Hh signaling is crucial in gastrointestinal tract development. Shh and Ihh are both expressed in the embryonic gut endoderm.⁵ Both Shh- and Ihh-null mice have extensive gastrointestinal abnormalities.⁶, ⁷ Mutations in this pathway are responsible for both foregut and hindgut anomalies, including congenital malformations such as tracheoesophageal fistula in mice and imperforated anus in humans.⁸ Moreover, Hh pathway is intimately involved in the genesis and maintenance of several different types of tumors including basal cell carcinoma, medulloblastoma, rhabdomyosarcoma, glioma, and tumors of the breast, esophagus, stomach, pancreas, prostate, lung, biliary tract, bladder, and oral cavity.⁹ However, Hh pathway's role in colon cancer has not been clear.

In this issue of Gastroenterology, 2 articles shed new light on Hh signaling in early gut development and intestinal tumors. Kolterud et al¹⁰ describe precise embryonic and early postnatal gut expression patterns of Hh signaling molecules Ptch1, Gli1, and Gli2 using LacZ reporter mice and in situ hybridization. By analyzing gastrointestinal tissues from several time points, including E10.5, E14.5, E16.5, P0, and P10, dynamic expression patterns of Hh signaling molecules over time are delineated. As expected, the time, place, and intensity of gene expression rapidly change during this critical developmental period in the gastrointestinal tract. For example, only at E10.5 do epithelial cells of the hindgut and tailgut express Ptch1—at no other tested time points does epithelial compartment express Ptch1, Gli1, or Gli2. Another finding is that the muscularis mucosa and villous cores contain Hh responsive cells in the postnatal intestine. Perhaps the most interesting data come from transgenic animals that overexpress Ihh in small intestinal epithelium by a villin promoter. These mice have expanded, hyperproliferated villous core smooth muscle cells that cause villi to become thicker.¹⁰ This observation is similar to a recent report of myofibroblast accumulation in the colonic mesenchyme of Ptch1 mutant mice that have constitutively active Hh signaling pathway.¹¹

Findings from this article highlight the dynamic nature of Hh signaling molecule expression in the gastrointestinal tract during its key developmental period. Because Hh proteins are expressed only from the epithelial compartment, strictly mesenchymal expression of Ptch1, Gli1, and Gli2 implies that Hh signaling is most likely paracrine in nature during gut development, although we cannot exclude transient, autocrine activities that may occur between the tested time points. In any event, further investigation is necessary to understand the function and the molecular basis for these observations. Several questions immediately arise. Although a dramatic difference in the level of Hh signaling exists between the stomach and intestine at E16.5, how does Hh participate, if at all, in demarcating precise epithelial boundary between these 2 organs? What is the origin of villous core smooth muscle cells that proliferate with Hh signal? Do they migrate from muscularis mucosa or differentiate from mesenchymal cells already present in the villous core? Lineage-tracing experiments may resolve this issue.

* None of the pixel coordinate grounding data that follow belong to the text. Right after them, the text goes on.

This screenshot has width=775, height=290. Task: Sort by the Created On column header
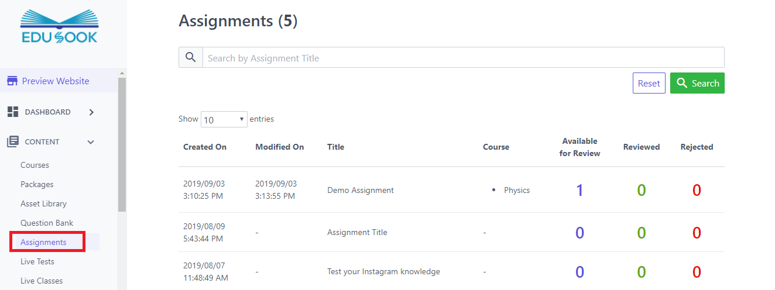click(204, 147)
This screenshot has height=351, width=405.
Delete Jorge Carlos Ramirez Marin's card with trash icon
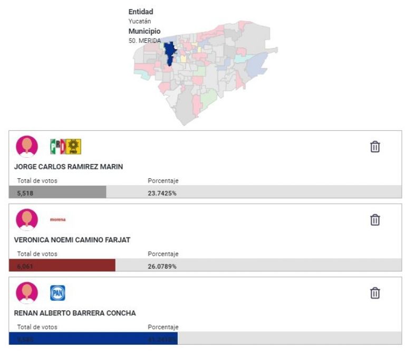(375, 147)
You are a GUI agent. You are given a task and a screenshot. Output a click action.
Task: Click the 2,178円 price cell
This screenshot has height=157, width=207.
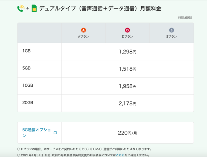tap(128, 103)
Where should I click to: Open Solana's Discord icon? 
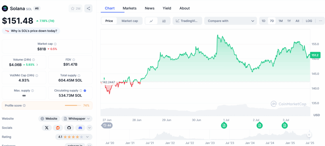pyautogui.click(x=80, y=128)
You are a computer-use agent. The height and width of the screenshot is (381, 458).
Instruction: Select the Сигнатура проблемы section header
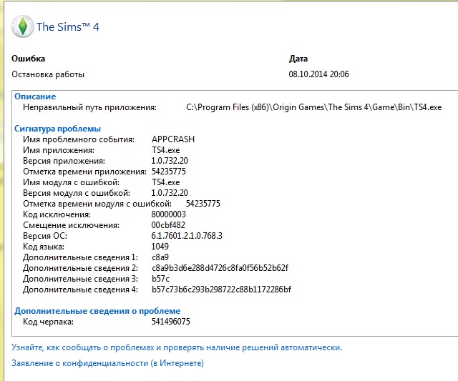pyautogui.click(x=59, y=129)

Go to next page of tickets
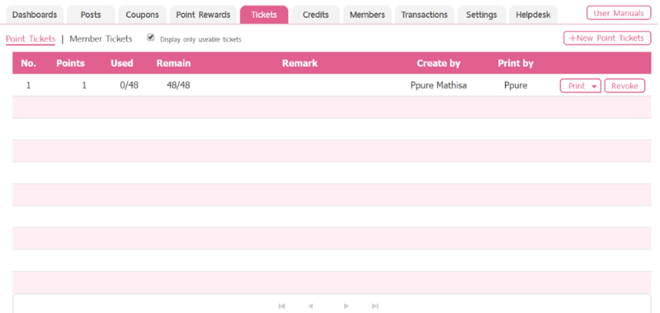tap(346, 306)
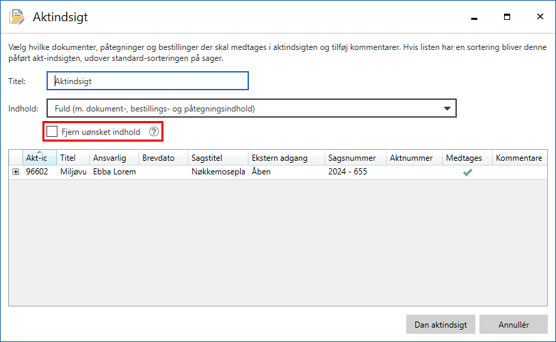Sort by the Titel column header
Viewport: 556px width, 342px height.
coord(70,158)
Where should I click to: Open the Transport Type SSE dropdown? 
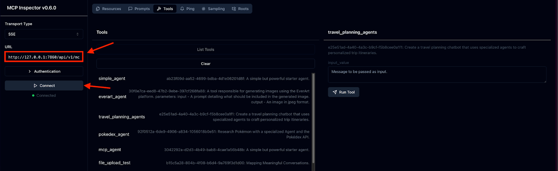(44, 34)

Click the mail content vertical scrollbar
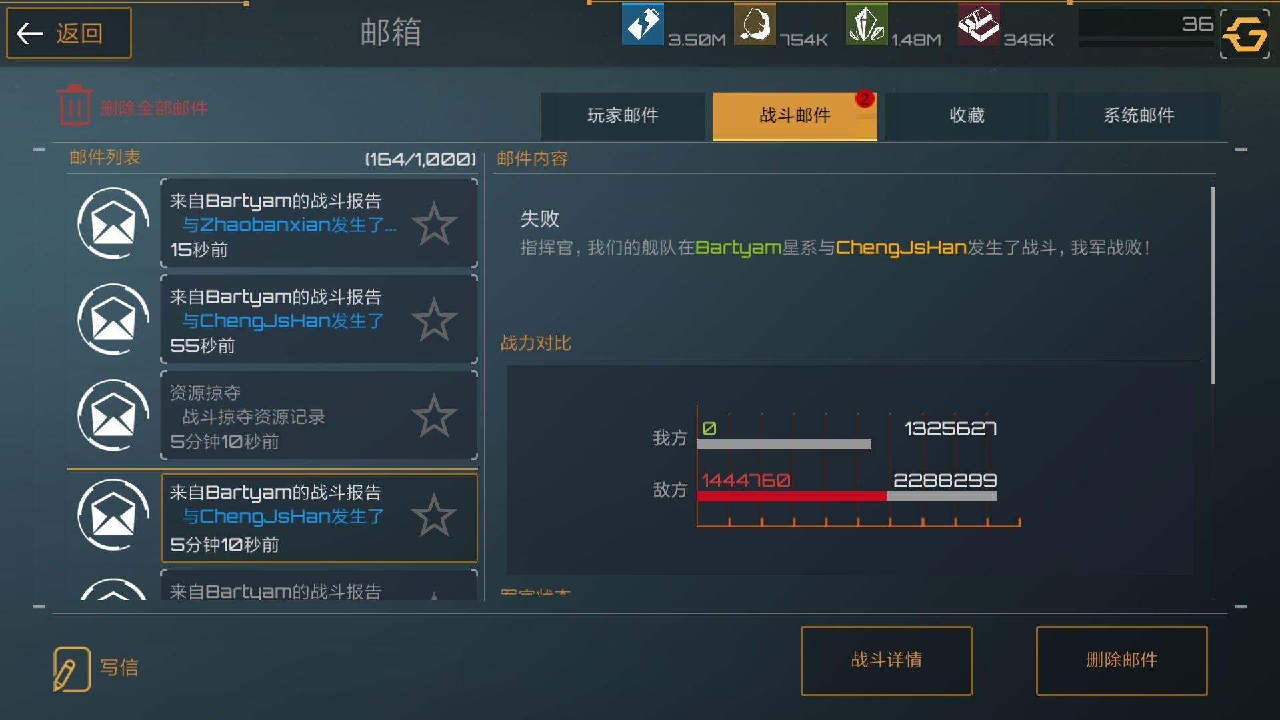(1212, 285)

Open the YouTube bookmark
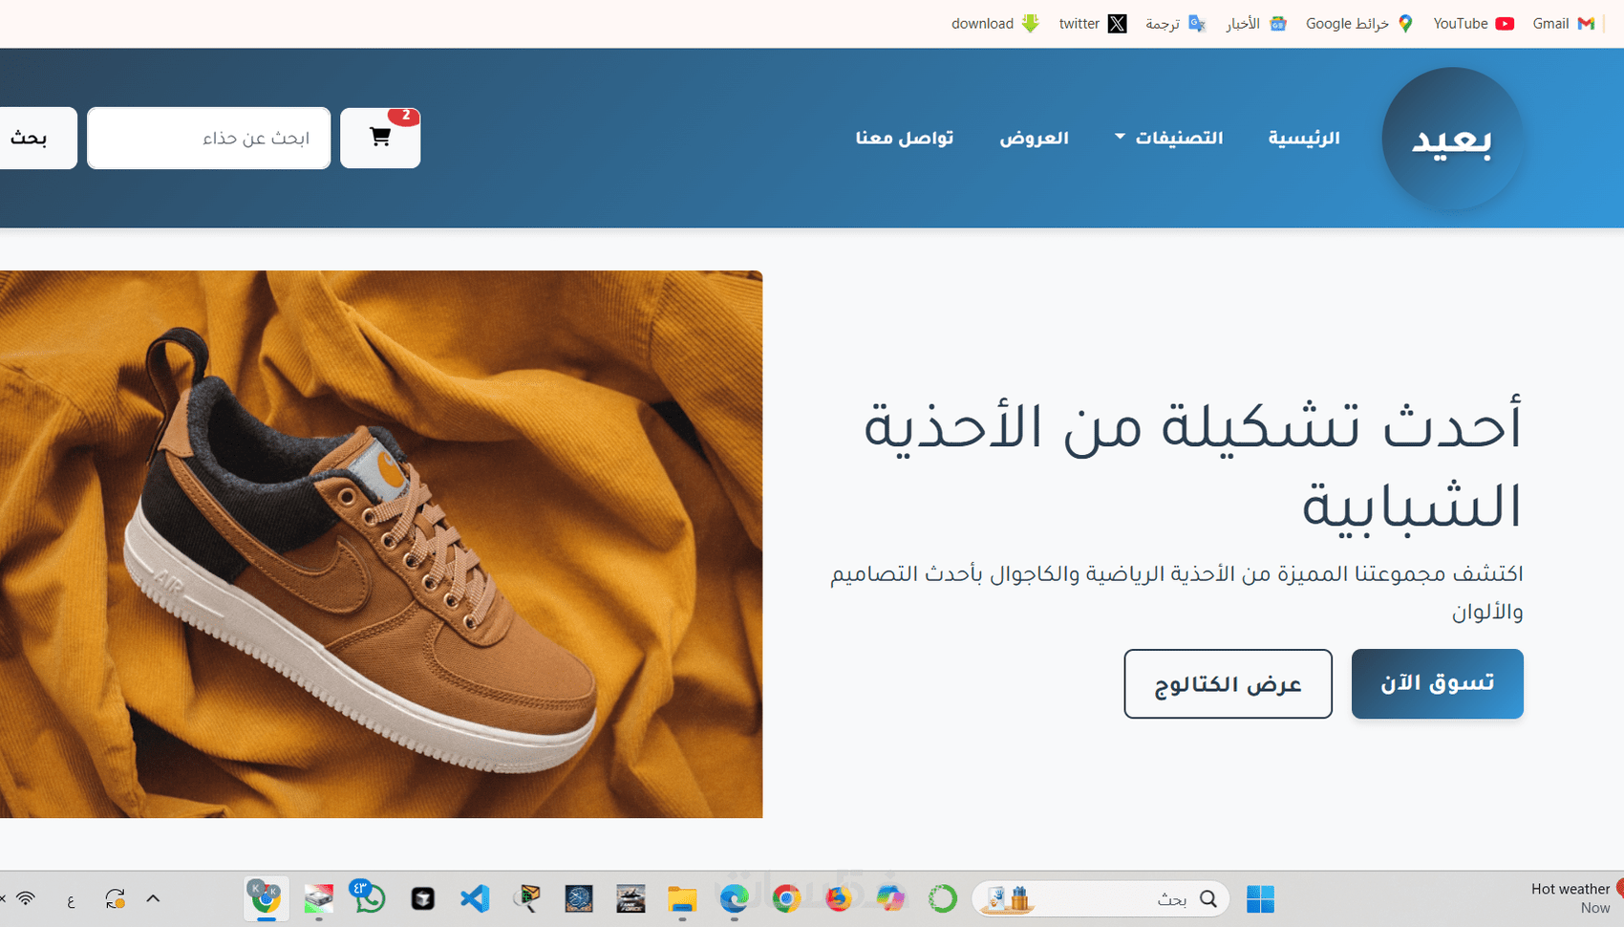pos(1473,24)
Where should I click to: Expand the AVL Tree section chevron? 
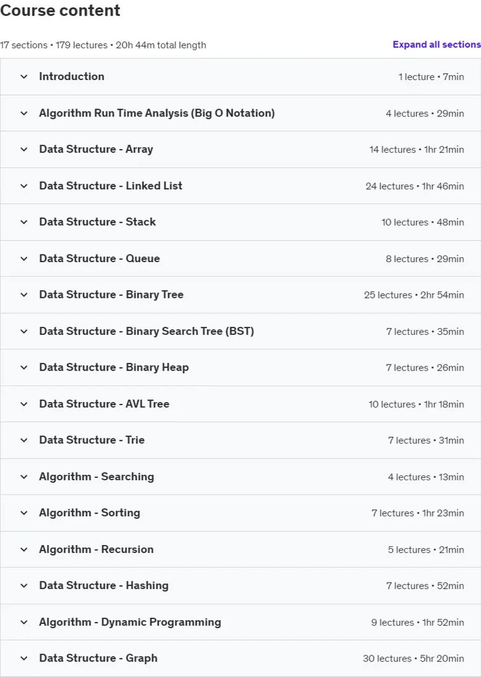24,404
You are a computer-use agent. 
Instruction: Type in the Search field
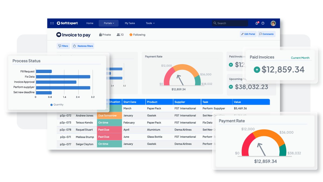[231, 23]
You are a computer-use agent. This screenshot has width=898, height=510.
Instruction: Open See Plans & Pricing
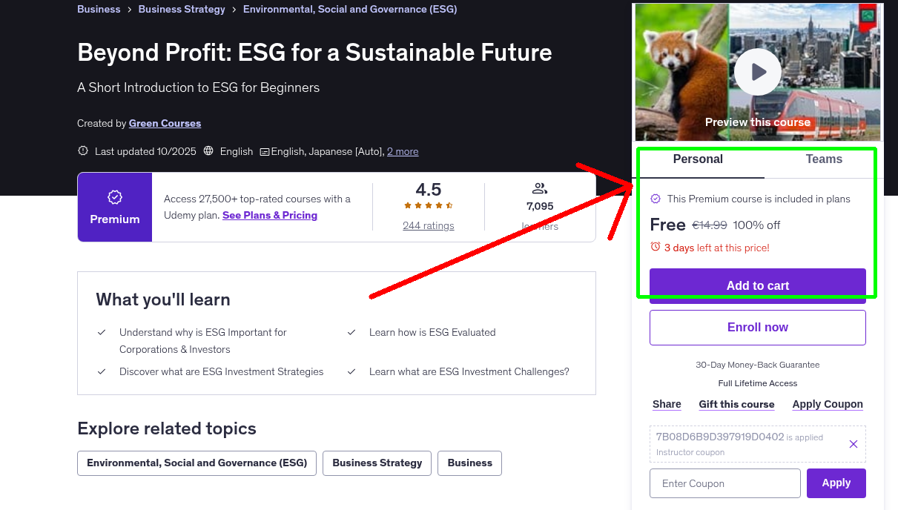269,215
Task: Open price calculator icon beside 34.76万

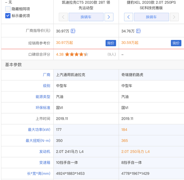Action: [x=139, y=31]
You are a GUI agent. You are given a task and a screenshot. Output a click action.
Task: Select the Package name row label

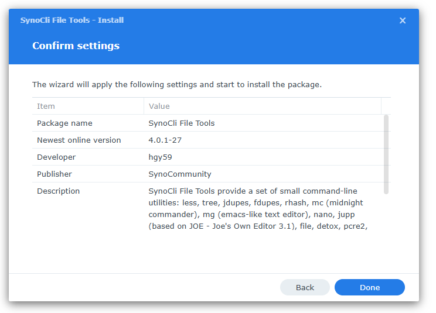point(64,123)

Arimura et al¹² explore the role of Hh signaling in a mouse model of intestinal tumor and human colon cancer cell lines (Figure 1). They first demonstrate that Smo is increased significantly in the intestinal adenoma epithelia of Apc^+/Δ716 mice, and that Apc^+/Δ716Smo^+/− mice that express Smo at a much lower level have significantly decreased number of large polyps. Second, knocking down SMO in 2 human colon cancer cell lines SW480 and HCT116 suppress their proliferation by arresting their cell cycle at the G1/S phase. Lastly, SMO down-regulation does not affect the expression levels of Hh target genes such as PTCH1 or GLI1, but instead causes significant reduction of some Wnt target genes such as Cyclin D1 and PROX1. In fact, SMO knockdown reduces the amount of activated β-catenin level and induces its exclusion from the nucleus.¹² Their data suggest that Smo activates Wnt signaling by a mechanism independent of the Gli-mediated Hh signaling.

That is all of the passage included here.